--- WHAT YOU ARE ASKED TO DO ---
All the entries need to be duplicated exactly, with the pictures omitted.

--- AVAILABLE DATA ---
::::::::::

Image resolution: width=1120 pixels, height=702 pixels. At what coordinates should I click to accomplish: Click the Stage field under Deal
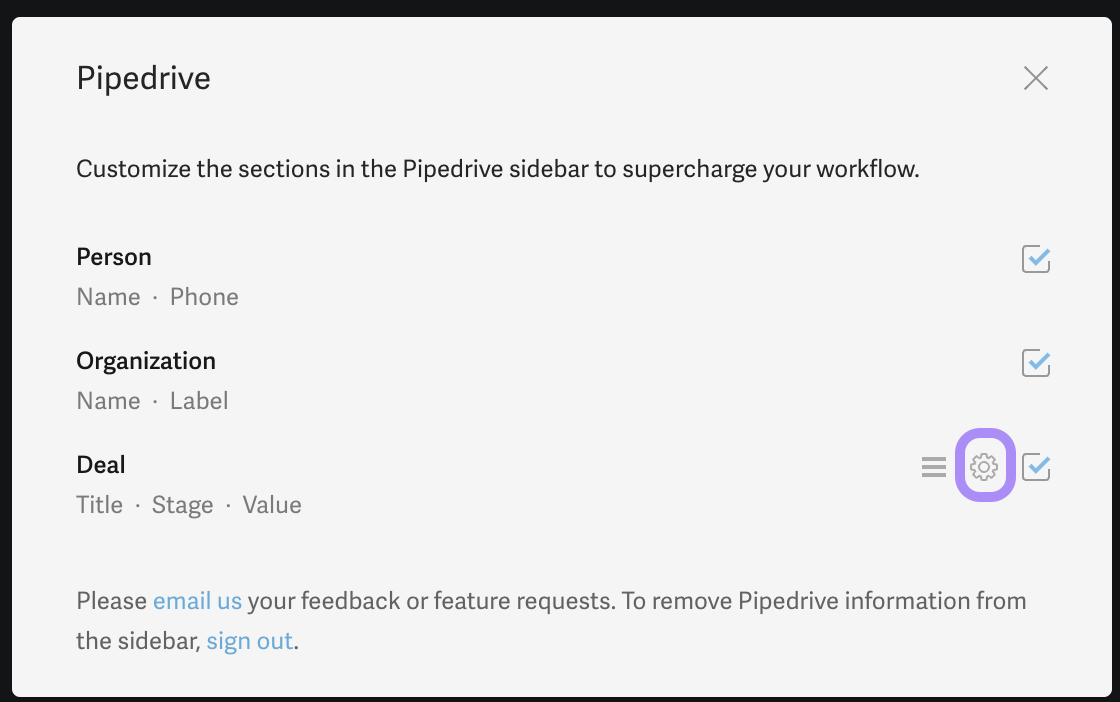(x=182, y=505)
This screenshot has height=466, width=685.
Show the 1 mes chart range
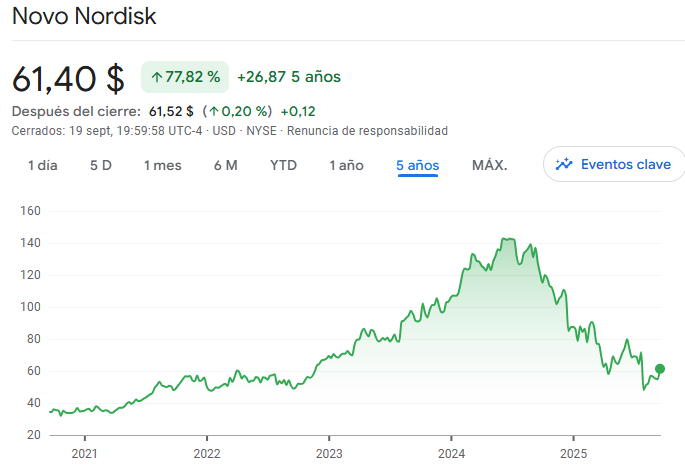pos(162,165)
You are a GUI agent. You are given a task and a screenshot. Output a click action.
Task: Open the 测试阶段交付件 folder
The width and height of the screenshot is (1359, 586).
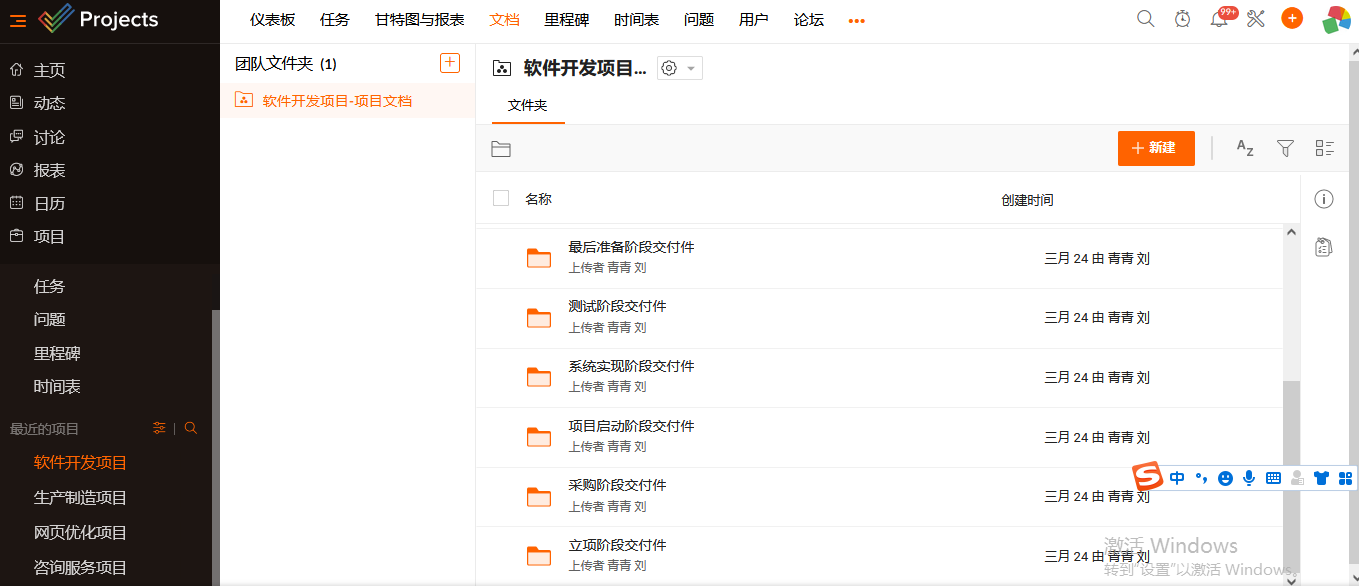(x=617, y=306)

::::::::::

--- RESULT OF THIS TASK ---
Image resolution: width=1120 pixels, height=702 pixels. At what coordinates should I click to accomplish: Click the Stage field under Deal
(x=182, y=505)
This screenshot has height=466, width=685.
Show the 1 mes chart range
pos(162,165)
You are a GUI agent. You are given a task and a screenshot. Output a click action.
Task: Open the 测试阶段交付件 folder
The width and height of the screenshot is (1359, 586).
(x=617, y=306)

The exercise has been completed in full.